After reading Shakespeare with high schoolers long ago, I tried to explain the “big ideas”.

“Love and War are the twin siblings of Passion,” I announced from my college-educated heights. The smooth faces of my students reflected their puzzlement at my earnest pronouncement. They were too young, I thought, although, at the time, I too was young. How could I explain that the softer sister, Love, could be as cruel as her brother, War, could be filled with compassion? At least that was something I knew. The bond of my family was as strong as the bond of the soldiers in battle, fire forged. After all our struggles, all we sought together was peace.

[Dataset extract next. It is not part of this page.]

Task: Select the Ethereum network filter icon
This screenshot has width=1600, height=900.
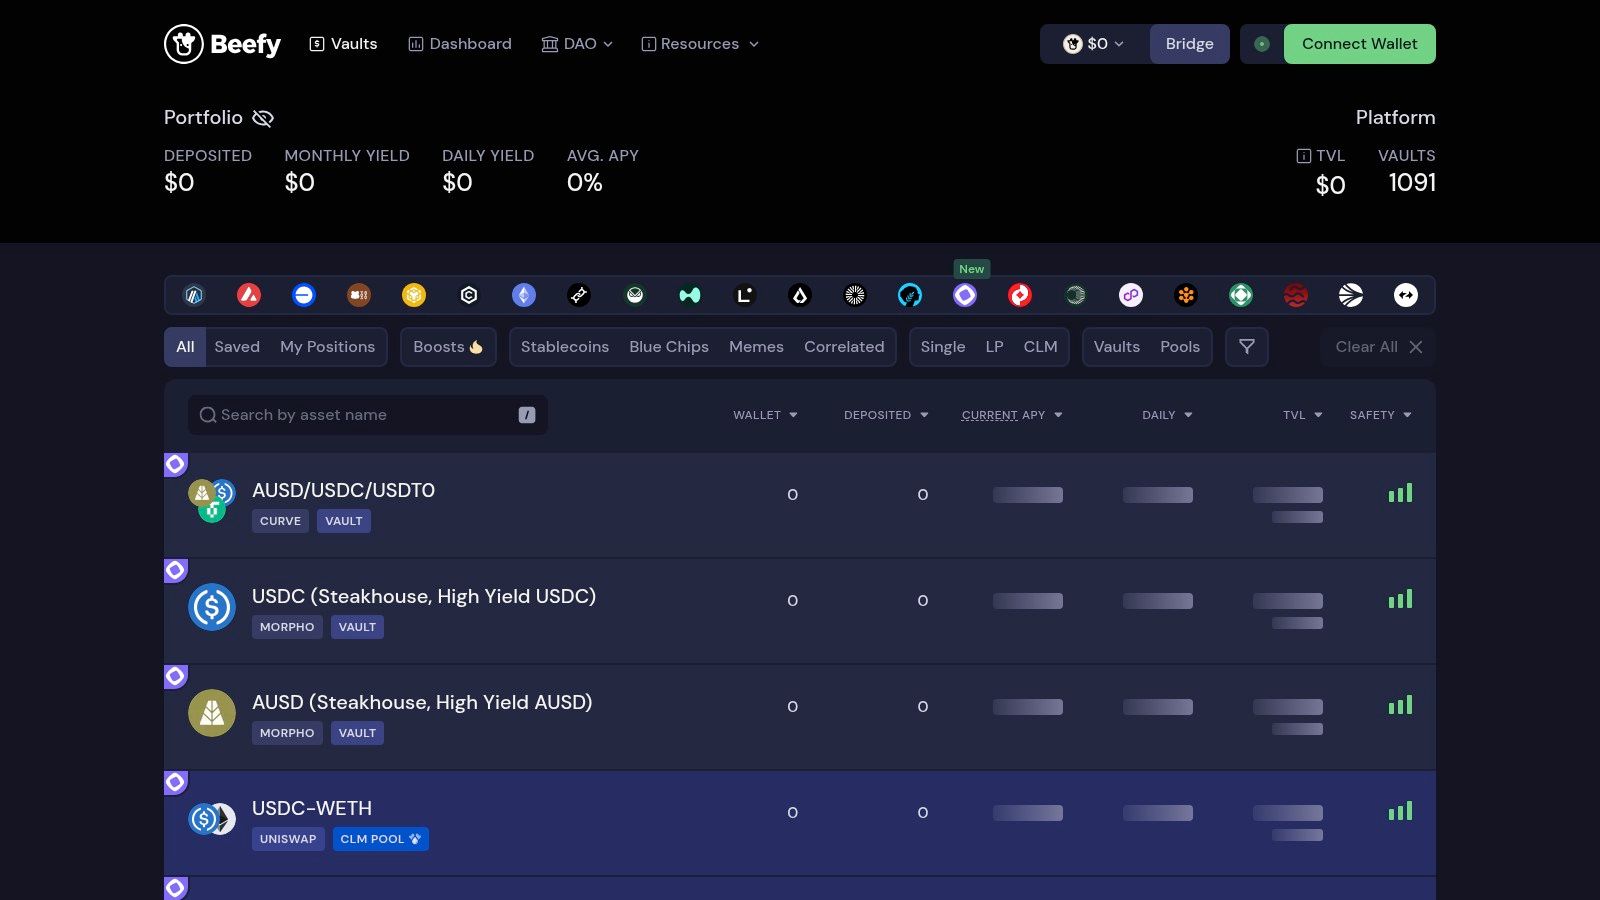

Sitting in the Atlanta airport one Christmas on my annual cross-country flight to my family, I was waiting for a delayed flight. Waiting with me, was a group of soldiers not that much older than my students. Just home from Iraq, they hovered over images of IEDs on their computer screens comparing experiences. So fresh to U.S. soil were they that there was still sand in their laptops. As the sand shed onto the blue carpet beneath them, the soldiers did not notice where they were. They had bonded in both their overt defiance of the opposing forces and their joy at having survived.

To the side of the group, a tiny black female private sat on the lap of a lanky redheaded soldier boy. Their parting was more intense than the bond of the remembering crew; Love tied these two. As the announcer called their departing flights, the boy and the girl separated to return to their two families, one in New York and one in Texas. Uncertain as to how they would ever meet again, they passed futile promises with accents that made their English two separate languages. Their conflict in culture was as strong as their tie made during the war. They held on until the last call. The drawling Texan and the Puerto Rican New Yorker had found a place of acceptance and more during the upheaval of war.

I walked to my boarding gate and joined a line of different travelers eager to depart. Perhaps, I thought, that is the one way for me to reconcile Love and War. Romeo and Juliet, Macbeth, Julius Caesar, King Lear. Through all the pain, violence, joy, and betrayal displayed in these plays, the desire for peace is universal. Families, lovers, my classes, all of us in our separate countries, we all seek to understand. To breathe and relax in connection. In the end, joined by our humanity, we all desire the bliss of Peace. In this Christmas season, this was a lesson I could teach if I could only learn it.

Plane in Flight

From an Anonymous Prayer that Eleanor Roosevelt kept in her wallet during WWII. Inscribed on the Pearl Harbor Memorial, HI. Dec 7, 1941  “Dear Lord, lest I continue my complacent ways, help me to remember, somehow out there, a man died for me today. As long as there be war, I then must ask, and answer, am I worth dying for?”